David has given his all as a son and her sole carer for the last 3 years. The peace of mind we now have as a family as a result of the team of carers is immense. It has meant that David could actually go to work in the knowledge that the carers would contact him if required. During recent weeks David’s mum took ill at home, the carer contacted us to say she wasn’t at all well when she went in that morning to give her breakfast. Her GP was called and she explained to David that she had a kidney infection and a temperature. It was likely that if she went to hospital she would end up on a covid ward due to her high temperature, possibly caused by the infection. As she is highly vulnerable there was a chance that she may not have come home again. David had to make a difficult decision there and then, not knowing if he was making the right one. He decided to keep her in her own home. 

The GP was able to prescribe antibiotics and arranged for an enhanced nursing team to come out to the house every day. This amazing team were able to carry out the duties that the nurses in the hospital would do but in the comfort of her own home. She has now recovered from her infection and is happy in her own world of blissful ignorance especially in these trying times. Some days are more of a struggle than others. Who knows what the future holds but we as a family will continue to support David. Hopefully when restrictions are eased we will be able to help him out again to try and alleviate some of the pressure that these trying times have brought him. The NHS have been amazing throughout her illness and we as a family couldn’t actually continue to keep her in her own home without them.

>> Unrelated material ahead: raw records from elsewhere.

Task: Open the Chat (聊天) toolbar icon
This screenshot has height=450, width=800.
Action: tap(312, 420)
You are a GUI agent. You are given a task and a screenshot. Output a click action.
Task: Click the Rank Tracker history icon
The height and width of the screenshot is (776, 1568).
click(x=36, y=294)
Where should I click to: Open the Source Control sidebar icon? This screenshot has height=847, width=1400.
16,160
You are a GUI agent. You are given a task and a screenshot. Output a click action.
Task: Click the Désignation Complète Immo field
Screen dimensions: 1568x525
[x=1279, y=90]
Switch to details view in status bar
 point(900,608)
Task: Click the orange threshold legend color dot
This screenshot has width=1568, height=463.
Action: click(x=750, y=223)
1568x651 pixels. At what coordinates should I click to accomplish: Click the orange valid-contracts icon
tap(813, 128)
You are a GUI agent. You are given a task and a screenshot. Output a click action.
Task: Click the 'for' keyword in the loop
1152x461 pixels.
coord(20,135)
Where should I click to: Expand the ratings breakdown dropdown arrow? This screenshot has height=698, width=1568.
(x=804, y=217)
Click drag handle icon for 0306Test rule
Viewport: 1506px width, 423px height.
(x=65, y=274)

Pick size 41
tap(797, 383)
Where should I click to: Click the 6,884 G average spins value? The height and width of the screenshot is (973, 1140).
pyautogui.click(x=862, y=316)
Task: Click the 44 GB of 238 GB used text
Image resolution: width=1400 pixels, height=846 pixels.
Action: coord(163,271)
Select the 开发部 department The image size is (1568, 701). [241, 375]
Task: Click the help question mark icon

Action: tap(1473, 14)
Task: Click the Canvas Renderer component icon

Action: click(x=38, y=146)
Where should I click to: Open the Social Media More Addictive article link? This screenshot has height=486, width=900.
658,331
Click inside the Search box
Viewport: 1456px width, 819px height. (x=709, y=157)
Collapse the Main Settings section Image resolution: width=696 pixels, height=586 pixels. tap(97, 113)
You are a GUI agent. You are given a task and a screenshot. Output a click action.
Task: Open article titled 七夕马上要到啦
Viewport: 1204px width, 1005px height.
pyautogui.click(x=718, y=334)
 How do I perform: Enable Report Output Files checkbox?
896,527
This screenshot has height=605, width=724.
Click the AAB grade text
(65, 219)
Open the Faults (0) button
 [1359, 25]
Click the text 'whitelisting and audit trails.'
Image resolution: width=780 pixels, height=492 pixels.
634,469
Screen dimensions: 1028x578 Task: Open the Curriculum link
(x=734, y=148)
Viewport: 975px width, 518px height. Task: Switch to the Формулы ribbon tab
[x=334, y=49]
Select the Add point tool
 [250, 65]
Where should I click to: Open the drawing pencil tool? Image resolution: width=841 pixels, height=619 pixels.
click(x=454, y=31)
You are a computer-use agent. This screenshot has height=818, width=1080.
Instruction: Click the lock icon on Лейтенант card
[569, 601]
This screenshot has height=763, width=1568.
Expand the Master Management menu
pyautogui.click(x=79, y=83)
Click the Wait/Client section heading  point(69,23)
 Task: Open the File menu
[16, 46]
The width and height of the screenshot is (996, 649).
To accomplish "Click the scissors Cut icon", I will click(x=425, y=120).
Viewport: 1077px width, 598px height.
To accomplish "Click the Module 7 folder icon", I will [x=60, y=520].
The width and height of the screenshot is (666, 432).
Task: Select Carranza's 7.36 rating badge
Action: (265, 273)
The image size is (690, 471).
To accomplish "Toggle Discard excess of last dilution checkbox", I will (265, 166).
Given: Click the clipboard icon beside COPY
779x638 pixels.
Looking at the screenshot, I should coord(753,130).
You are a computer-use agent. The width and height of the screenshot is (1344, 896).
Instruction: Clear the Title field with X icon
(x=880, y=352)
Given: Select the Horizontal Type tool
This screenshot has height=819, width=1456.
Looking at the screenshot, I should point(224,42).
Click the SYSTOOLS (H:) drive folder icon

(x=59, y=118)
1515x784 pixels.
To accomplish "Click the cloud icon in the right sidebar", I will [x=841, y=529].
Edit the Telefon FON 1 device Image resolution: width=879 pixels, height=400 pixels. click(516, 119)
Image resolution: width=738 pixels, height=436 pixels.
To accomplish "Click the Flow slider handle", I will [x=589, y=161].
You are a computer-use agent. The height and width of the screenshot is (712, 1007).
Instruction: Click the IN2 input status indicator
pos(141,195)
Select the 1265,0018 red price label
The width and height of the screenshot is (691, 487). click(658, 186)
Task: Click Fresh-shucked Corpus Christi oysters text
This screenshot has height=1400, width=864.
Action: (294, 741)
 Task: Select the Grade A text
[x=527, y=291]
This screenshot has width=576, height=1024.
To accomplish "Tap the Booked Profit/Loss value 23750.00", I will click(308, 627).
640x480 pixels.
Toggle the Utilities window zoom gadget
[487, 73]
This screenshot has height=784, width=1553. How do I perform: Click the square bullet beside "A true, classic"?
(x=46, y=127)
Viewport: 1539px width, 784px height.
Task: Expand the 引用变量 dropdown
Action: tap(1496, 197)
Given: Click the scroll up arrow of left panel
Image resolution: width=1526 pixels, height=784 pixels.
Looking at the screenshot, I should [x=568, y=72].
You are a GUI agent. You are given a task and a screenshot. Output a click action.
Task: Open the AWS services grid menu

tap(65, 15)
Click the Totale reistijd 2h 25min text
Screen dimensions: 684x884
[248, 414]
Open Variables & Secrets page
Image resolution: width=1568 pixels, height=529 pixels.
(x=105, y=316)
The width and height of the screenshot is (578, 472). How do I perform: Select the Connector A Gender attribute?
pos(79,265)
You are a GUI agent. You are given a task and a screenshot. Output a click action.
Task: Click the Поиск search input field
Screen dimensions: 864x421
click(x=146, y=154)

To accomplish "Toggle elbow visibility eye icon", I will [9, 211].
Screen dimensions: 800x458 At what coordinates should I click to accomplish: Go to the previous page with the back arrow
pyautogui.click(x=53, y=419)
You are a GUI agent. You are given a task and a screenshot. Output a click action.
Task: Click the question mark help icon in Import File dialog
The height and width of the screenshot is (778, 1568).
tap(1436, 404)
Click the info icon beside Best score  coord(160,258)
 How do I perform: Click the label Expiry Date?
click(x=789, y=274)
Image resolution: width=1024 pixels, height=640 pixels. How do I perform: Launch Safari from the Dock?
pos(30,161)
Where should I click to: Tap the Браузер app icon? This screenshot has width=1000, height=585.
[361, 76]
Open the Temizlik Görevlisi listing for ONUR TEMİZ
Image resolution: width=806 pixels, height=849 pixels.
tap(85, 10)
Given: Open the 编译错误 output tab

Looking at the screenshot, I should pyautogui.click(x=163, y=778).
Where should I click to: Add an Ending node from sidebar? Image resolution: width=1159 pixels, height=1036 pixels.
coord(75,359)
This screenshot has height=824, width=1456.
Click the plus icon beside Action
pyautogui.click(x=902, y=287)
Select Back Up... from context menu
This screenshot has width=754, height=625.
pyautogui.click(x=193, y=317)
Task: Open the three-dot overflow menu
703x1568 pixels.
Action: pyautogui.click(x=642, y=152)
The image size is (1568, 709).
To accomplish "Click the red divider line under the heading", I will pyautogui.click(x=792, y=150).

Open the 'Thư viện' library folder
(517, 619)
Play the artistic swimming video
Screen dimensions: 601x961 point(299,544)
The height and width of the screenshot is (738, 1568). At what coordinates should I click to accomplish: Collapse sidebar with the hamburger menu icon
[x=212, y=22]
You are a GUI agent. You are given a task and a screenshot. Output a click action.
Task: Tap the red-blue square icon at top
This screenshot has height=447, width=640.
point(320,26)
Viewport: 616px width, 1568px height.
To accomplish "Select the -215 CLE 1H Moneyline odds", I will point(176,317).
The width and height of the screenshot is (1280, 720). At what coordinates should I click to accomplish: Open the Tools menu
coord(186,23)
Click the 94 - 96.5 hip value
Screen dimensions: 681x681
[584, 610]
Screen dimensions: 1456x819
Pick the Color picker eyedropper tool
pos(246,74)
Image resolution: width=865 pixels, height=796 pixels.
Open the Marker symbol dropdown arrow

Thank you NHS you are amazing!

Hazel Iveston from Hospital Services Reform Directorate shares her story of caring for her partner

I work full-time but I am also a carer for my partner who had a stroke in December 2014, which left him with a brain injury and disability problems. He doesn’t need total care just the times when he goes through a ‘blue period’.

When COVID-19 started I thought oh no, how will I cope as with everyone life had to change for all of us, self-isolation was the thing, could I cope being home 24/7.

A couple of weeks in, my partner went through a ‘blue period’ which happens quite regularly but seemed worse with COVID-19 lockdown. I had gone to collect his medication from the chemist and on my way up home I got a phone call from my step daughter to say that her Dad had telephoned and seemed very confused and couldn’t remember where he was.

Luckily, I was only a couple of minutes from home, when I got there I discovered that my partner had been in the wars, blood running down his face – goodness knows what had happened and he was so confused. Luckily I was working from home because what could I have done from work!

There has been advantages for me working from home, when my partner is not great I can be there to help him, although with my mental health, I would prefer to come in the odd time. It was a novelty to work home for the first few weeks, but personally for my mindfulness it is good to come into the office once in a while, you could say it is a bit of ‘me’ time and if there are other staff in – a bit of interaction as well.